Saturday, January 21st, 2006

Whose Line is it Anyway?

Watching Whose Line is it Anyway? is always a treat. It is watching the creative process happening before your eyes. Actors take risks. Make mistakes. And have incredible successes. Actors work in teams and learn how to integrate another actor’s thoughts with their own. Thus juxtapositions develop. Improvisation is an extremely stimulating approach for developing ideas. Improvisation is a great loosening up exercise for any form of creation. Those of you who are photographers might direct models or actors through some improvisation based upon the project you are co-creating. It is a form of role playing or pretending.

The following suggestions are improvisational cues. Make up your own. Role playing improvisation is a process, not an outcome. It’s about going with first thoughts, using feelings and hunches to guide you… about seizing the moment before the energy is past, and capitalizing on the feelings in the group at the time. The benefits of using this process rather than planning meticulously are that you can get more responsive and more intense play as a result. You may also tap into insights and knowledge you didn’t know you had. And it’s exciting and very entertaining because nobody is sure what will happen next.

Ten Sample Scenarios:

1. Telephone Conversations
Telephone a friend who is ill, having a birthday, or to say, “Thank you for sending a present.” A friendly chat on the phone ends in an argument. Apologize .

2. Falling Out Scenario
Two friends have argued and won’t speak to one another. How might we bring them together again? Discuss what caused each argument and how each argument might have been avoided.

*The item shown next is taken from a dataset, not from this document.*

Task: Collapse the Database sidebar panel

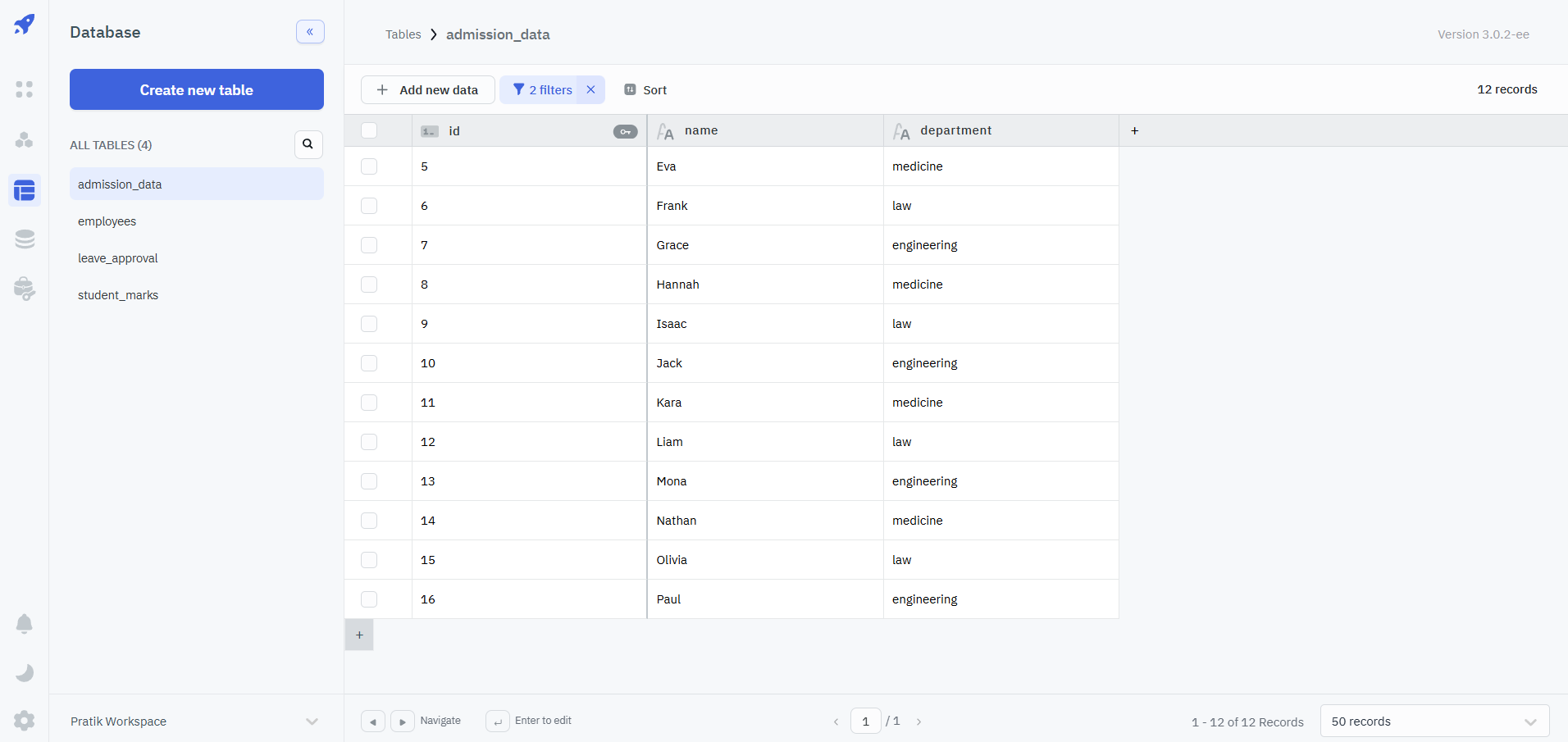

3. Flying Saucers Scenario
You hear a noise outside the bedroom window and look towards the back lawn. A flying saucer had landed. You go outside to take a closer look. Call the police to explain what happened.

4. Choosing a Movie Scenario
Pretend that you and your friends are in line at a multi-plex movie theater. Convince the others to choose the movie only you want to see.

5. Lost Your Wallet Scenario
You pull into a gas station to fill up the tank. He asks credit or cash. You tell him, cash. While your tank is being filled you realize you left your wallet on the dresser.

6. Petting
One person is a dog who wants to be petted. His master is watching a football game and doesn’t want to be bothered.

7. Fire One

A cave dweller accidentally makes fire when rubbing two sticks together and demonstrates what was done to a friend.

8. Fire Two
A cave dweller sees fire for the first time, experiments with it and finds that it hurts when touched, makes meat taste better when cooked in it and wild animals are afraid of it.

9. Sneezing Fit
You are sitting in the front row at a Broadway show. You feel a sneezing fit coming. Fight the sneeze.

10. Toll Booth
You have been in line for almost an hour to go through the toll booths at the Holland Tunnel. You are mistakenly in the EZ Pass lane and have to cut across traffic to get to the single cash lane. When it is your turn to pay your car stalls and the engine will not turn over.